This is a reprint of a column I wrote for my local paper. My house hunting adventure has only just begun. This past Monday I suffered my first heartbreak when a house that I was sure was The One was scooped out from under me by someone who was able to pay cash for the property. Ouch. Worse than my own disappointment was having to break the bad news to my nine-year-old daughter who had fallen for the place just as hard as I had. I am sure that my “true love” is waiting out there for me somewhere. I just hope our paths cross sooner than later. The anticipation is killing me.

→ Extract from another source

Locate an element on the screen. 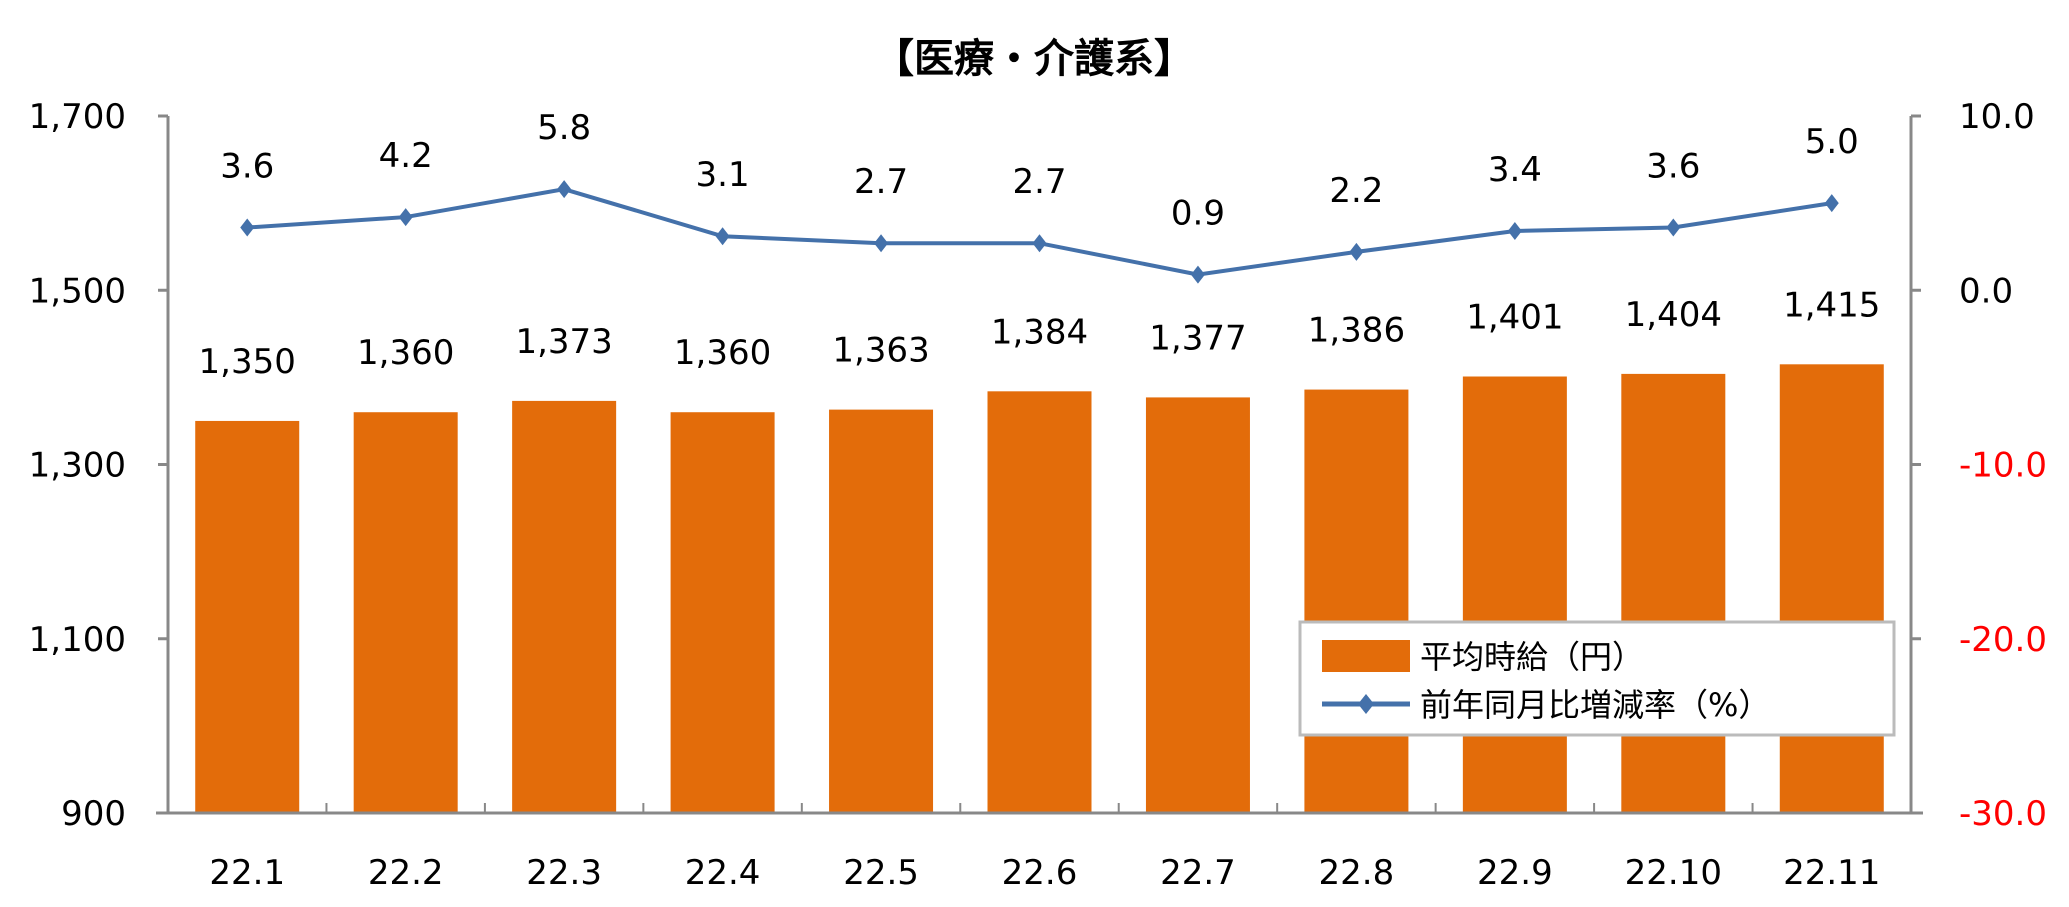 This screenshot has width=2069, height=907. x-tick-label: 22.6 is located at coordinates (1040, 873).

I’m looking for my perfect match and hoping to be swept off my feet. My heart is all a-flutter and my head is filled with romantic visions. I imagine myself giddy as a girl – spinning around and dizzy with delight. My workday is occasionally interrupted by daydreams in which I appear as a modern Snow White – whistling a happy tune while I do the housework assisted by charming (and unnaturally friendly) mice, birds, and other assorted forest creatures.
The object of my affection is no Prince Charming. (I’ve already found him, thank you.) The match I’m hoping to make is not with a who at all, but with a what. I am looking for the perfect house.
Though the homeowner/home relationship might not typically be considered a romance, I am finding the search to be at least as fraught with ups and downs. Just like traditional courtship, the journey is full of hopes and fears, self-doubt and jealousy, second guesses and surprises. In short, it is an emotional minefield.
The intensity of my feelings should not come as a surprise. Few choices in our lives are more momentous or have such far-reaching and long-lasting effect as the purchase of a home. I’d hazard that many people know more about their homes than they do about their significant others.
I’d also be willing to bet that the depth of our domestic connections here in Ipswich might be more pronounced than in other places. Our little town does, after all, have the highest concentration of first-period homes in the country. Each of our venerable historic houses has a past as rich as any lover’s, full of other suitors, caretakers, and secrets. Even the homes that are more contemporary, built in the 1800s instead of the 1600s, have unique stories and personalities that make them feel more like local characters than local architecture.
The house I grew up in was built around the turn of the century. Set in the woods atop a hill, it is the seat of all my childhood dreams. This was the house of homemade popsicles, first sleepovers, firefly nights, faerie houses, and favorite climbing trees. This is the house where I learned to ride a bike, kept a pony for the summer, and had my first (and only) tree house. This was the house in which I consumed and was consumed by hundreds of books whose stories became part of my personal mythology. Despite my grown up perspective, the property retains an aura of magic and mystery. As my first love, it will always hold a special place in my heart; but now, I’m looking for a new romance.
I do not know when or where I will find our next home sweet home. It is often said that in matters of the heart it’s best to let go of expectations and let fate do her thing, but I’m not sure the same rules apply in the world of real estate (especially in a market as desirable as ours). Part of me is waiting for fireworks and violins, but my pragmatic side has taken a decidedly more proactive approach. No need to be a wallflower or a damsel in distress. This is Sadie Hawkins territory.
The search may be short or long. The courtship may be simple or complicated. But though the path may twist and turn, two things are certain – true love will prevail and Cupid will find his mark here in Ipswich. Somewhere out there amidst our side streets, my perfect house waits for me. I look forward to our first meeting. Until that magic moment, please don’t be alarmed if you see a woman cruising slowly through your neighborhood in a late model SUV. She’s just a hopeless romantic looking for love in Ipswich.